Friday, May 22, 2009

This is probably going to be the most emo blog ever.

So this is about to be really emo and dramatic but it's how I feel right now. I feel really alone. Like not physically, but emotionally. And even though I have people that I can talk to, I feel like I'm really alone with my thoughts and feelings if that makes any sense. I think I need some help, like need to go to a therapist just to have someone to talk to. I mean I have friends and things but I need help from someone who can help me figure out how and why I'm feeling this way. Ok done with the emo shit.

Yesterday, I went to hang out with Nathan and Juan* (who am I kidding, does it really make a difference if I disguise the names? I'm just gonna use real names from now on) ok, Nathan and Jose. (Juan*=Jose in all previous blogs). The house that we always hang out at is Laurens house.
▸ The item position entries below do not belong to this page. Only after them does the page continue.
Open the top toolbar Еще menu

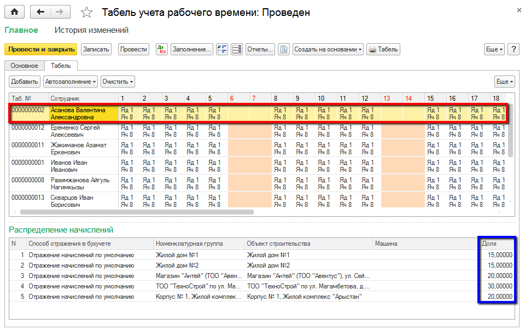tap(494, 49)
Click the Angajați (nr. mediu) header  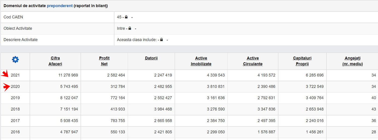coord(353,61)
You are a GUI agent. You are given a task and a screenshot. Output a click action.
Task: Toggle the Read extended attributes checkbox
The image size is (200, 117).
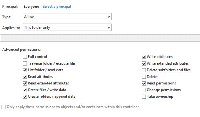pos(25,83)
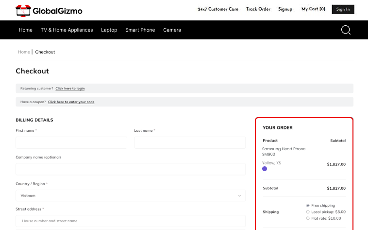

Me and Lauren aren't really friends anymore but we were cool a few months back. Now recently she's been a total bitch, slamming doors, stomping her feet. But I have no idea why she's mad at me. Yesterday she straight up kicked me out of her house. Like I don't want you here anymore. I asked why she was mad and she just said you wouldn't understand. Here's what I say to that BULLSHIT! This is stupid high school drama. She's fucking bipolar or something. She can go fuck herself b/c Nathan, Jose, AND David(her boyfriend) are still gonna come hang out with me this summer and leave her by herself.
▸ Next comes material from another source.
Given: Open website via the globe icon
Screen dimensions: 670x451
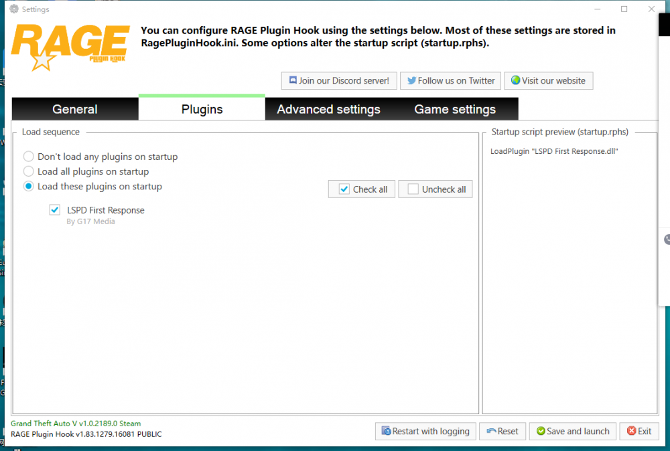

Anyways, before that shit happened, me and Nathan picked up Jose and we hung out, Nathan ran to his car and in the car me and Jose kissed. I was especially mad that Lauren did that shit b/c then I couldn't hang out with Jose anymore. He came back over before he went home though because he had left his book bag in my car. He gave me a hug and a kiss before he left and held onto my hand as he walked away. He told me he wanted to hang out with me tomorrow(which is today) so we'll see how it goes.

Also yesterday, in the morning, Marshall (Brendan*=Marshall in all previous blogs) came over. I had told him that I think that I need a little break from whatever is going on with us because I'm not over Jose and I'm not ready to be emotionally involved with him in any way. I don't have the exact same feelings about Marshall as I used to. I still care about him, and I love the fact that he's always been there for me and always will. I just told him that I can't do this right now. And I'm really sad that he's sad. I know he really loves me and can't stand the fact that I'm still in love with someone else. He wants me to be happy, and I know that but I hate the fact that I can't love him back yet, and I don't know if I'll ever be able to. I am so grateful though to have him as my friend and know how understanding and awesome he is.